🤖 AI Summary
Existing methods for classifying DNA/RNA-binding proteins (DBPs/RBPs) suffer from high cross-prediction error rates and poor accuracy in identifying dual RNA/DNA-binding proteins (DRBPs). To address these limitations, we propose a novel multi-label learning framework that integrates the pre-trained protein language model ESM-2 with domain-specific attention mechanisms. Specifically, we introduce a label-aware attention module to enhance class-discriminative representations and a cross-label attention mechanism to explicitly model functional dependencies between DBP and RBP annotations. Sequence features are jointly extracted using CNNs and multi-head self-attention, followed by sigmoid-based multi-label prediction. On benchmark datasets, our method significantly reduces cross-prediction errors and substantially improves DRBP identification accuracy.

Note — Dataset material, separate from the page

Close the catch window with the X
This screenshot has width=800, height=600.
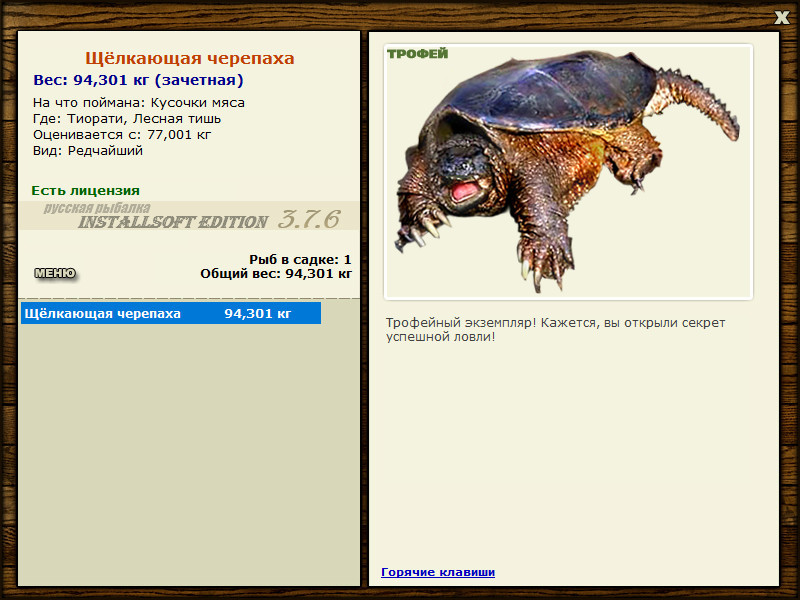click(781, 17)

Moreover, it offers strong interpretability: visualization analyses successfully localize key functional regions and reveal their correspondence with binding specificity.
📝 Abstract
Identifying DNA- (DBPs) and RNA-binding proteins (RBPs) is crucial for the understanding of cell function, molecular interactions as well as regulatory functions. Owing to their high similarity, most of the existing approaches face challenges in differentiating between DBPs and RBPs leading to high cross-prediction errors. Moreover, identifying proteins which bind to both DNA and RNA (DRBPs) is also quite a challenging task. In this regard, we propose a novel framework viz. LAMP-PRo which is based on pre-trained protein language model (PLM), attention mechanisms and multi-label learning to mitigate these issues. First, pre-trained PLM such ESM-2 is used for embedding the protein sequences followed by convolutional neural network (CNN). Subsequently multi-head self-attention mechanism is applied for the contextual information while label-aware attention is used to compute class-specific representations by attending to the sequence in a way that is tailored to each label (DBP, RBP and non-NABP) in a multi-label setup. We have also included a novel cross-label attention mechanism to explicitly capture dependencies between DNA- and RNA-binding proteins, enabling more accurate prediction of DRBP. Finally, a linear layer followed by a sigmoid function are used for the final prediction. Extensive experiments are carried out to compare LAMP-PRo with the existing methods wherein the proposed model shows consistent competent performance. Furthermore, we also provide visualization to showcase model interpretability, highlighting which parts of the sequence are most relevant for a predicted label. The original datasets are available at http://bliulab.net/iDRBP_MMC and the codes are available at https://github.com/NimishaGhosh/LAMP-PRo.